MIEUX VOIR : Les spécialistes ne sont pas d’accord quant à la correction à apporter à l’hétérophorie associée. À quoi est‑ce dû ? Certains mettent même en garde contre le risque de « dépendance » au port de verres prismatiques.

Dirk Siemsen :  En effet. Pour moi, le plus important est de savoir si nous avons aidé le client ou la cliente. S’agissant de la femme en question, nous n’avons pas été simplement utiles. Dans ce cas, après un temps d’adaptation de deux semaines, les fréquents maux de tête dont elle souffrait ont disparu, ainsi que le sentiment désagréable que ses lunettes n’étaient pas aussi bonnes qu’elles pouvaient l’être en toute situation. Sa sensibilité à la lumière du jour a fortement reculé. Elle m’a même demandé si elle allait développer une dépendance à ses lunettes. Ma réponse a été simple. Je lui ai expliqué que si elle s’abstenait de porter ces nouvelles lunettes, sa vision serait exactement la même qu’auparavant. Que pouvais‑je lui dire d’autre ?  

Nous prenons tout le temps nécessaire pour discuter des antécédents médicaux de nos clients, réaliser leur réfraction et les conseiller une fois qu’ils ont fait leur achat.

Dirk Siemsen Opticien et propriétaire de Mahrt und Hoerning

MIEUX VOIR : Pour vous, qu’est‑ce qui compte dans votre travail en tant qu’opticien ? Comment le résumeriez‑vous ?

Dirk Siemsen :  D’abord, et par‑dessus tout, nous nous intéressons aux besoins visuels de chacun et chacune de nos clients. Nous faisons tout notre possible pour qu’ils continuent à jouir d’une performance visuelle élevée et pour apaiser une éventuelle tension. Aussi prenons‑nous tout le temps nécessaire pour discuter des antécédents médicaux de nos patients, réaliser leur réfraction et les conseiller une fois qu’ils ont fait leur achat.

En quoi consiste l’hétérophorie associée ?

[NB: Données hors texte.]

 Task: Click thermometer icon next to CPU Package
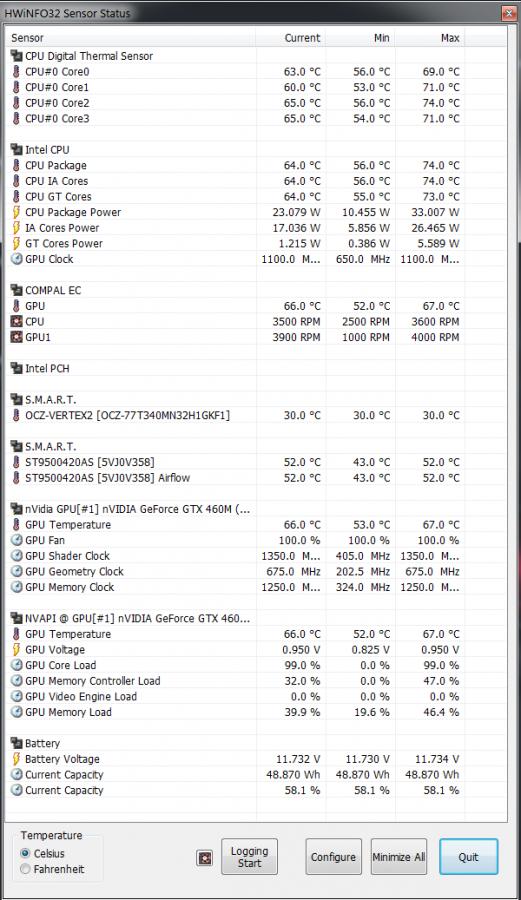[x=16, y=165]
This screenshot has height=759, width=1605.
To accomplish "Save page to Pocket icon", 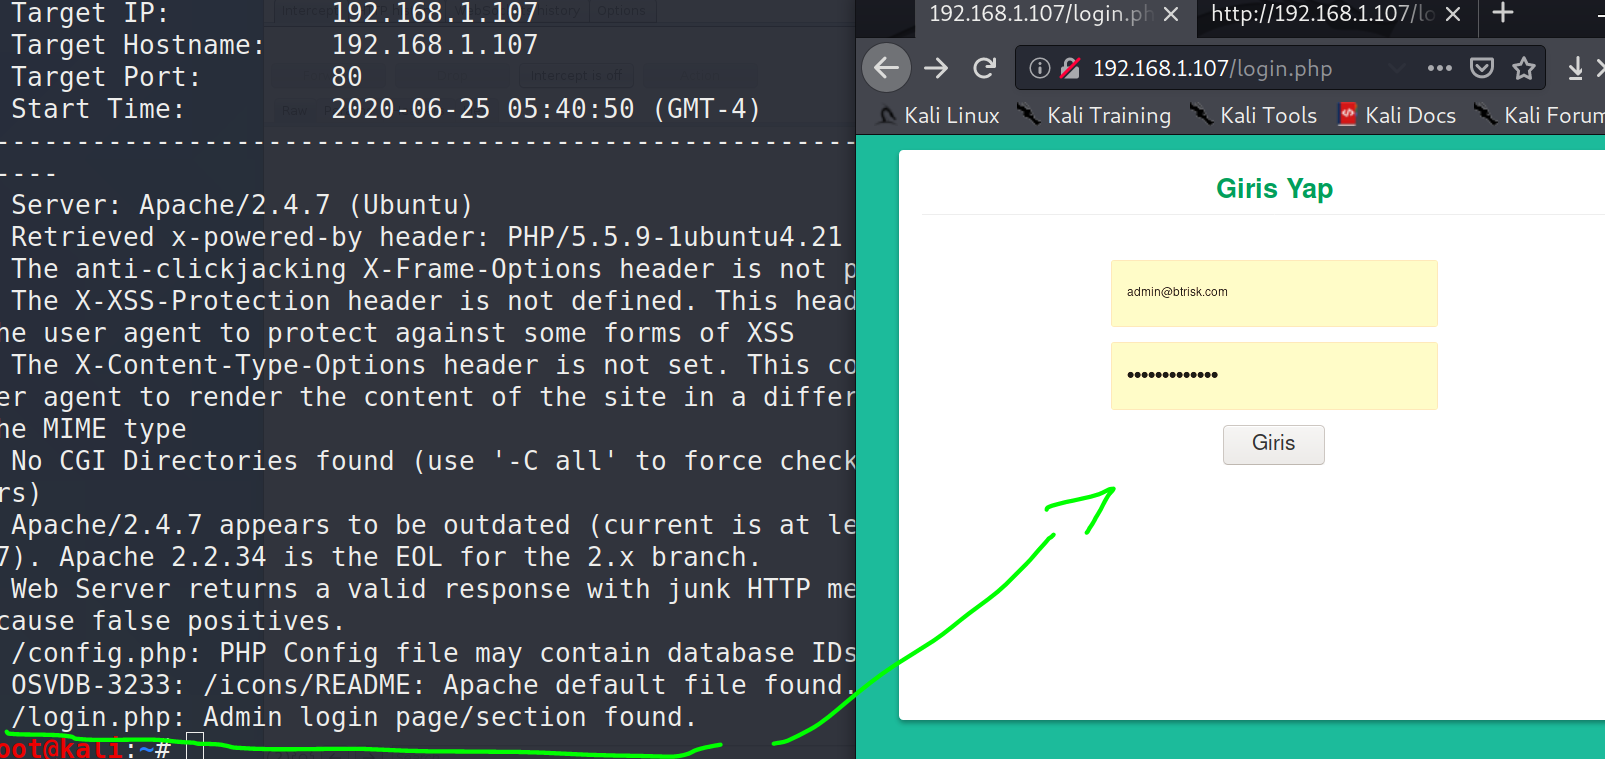I will (1482, 68).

Lorsque la vision binoculaire est normale, les deux yeux perçoivent de la même manière l’objet observé. En cas d’hétérophorie associée, les muscles responsables du mouvement de chaque œil ne fonctionnent pas de manière équilibrée, ce qui demande beaucoup d’énergie à la personne concernée pour lui permettre de voir. Si ses yeux gardaient leur position passive naturelle, elle verrait double. Les personnes atteintes d’hétérophorie associée tendent à compenser (involontairement) ce trouble de la vision, ce qui entraîne un certain nombre de symptômes. Ce phénomène est comparable à une déviation de la structure normale du corps, par exemple lorsqu’une jambe est plus courte que l’autre. Ce défaut provoque souvent des maux et tensions du dos, qui peuvent être facilement soulagées lorsque l’on ajoute une semelle adaptée à l’intérieur de la chaussure. L’hétérophorie associée peut être compensée au moyen de lunettes à verres prismatiques.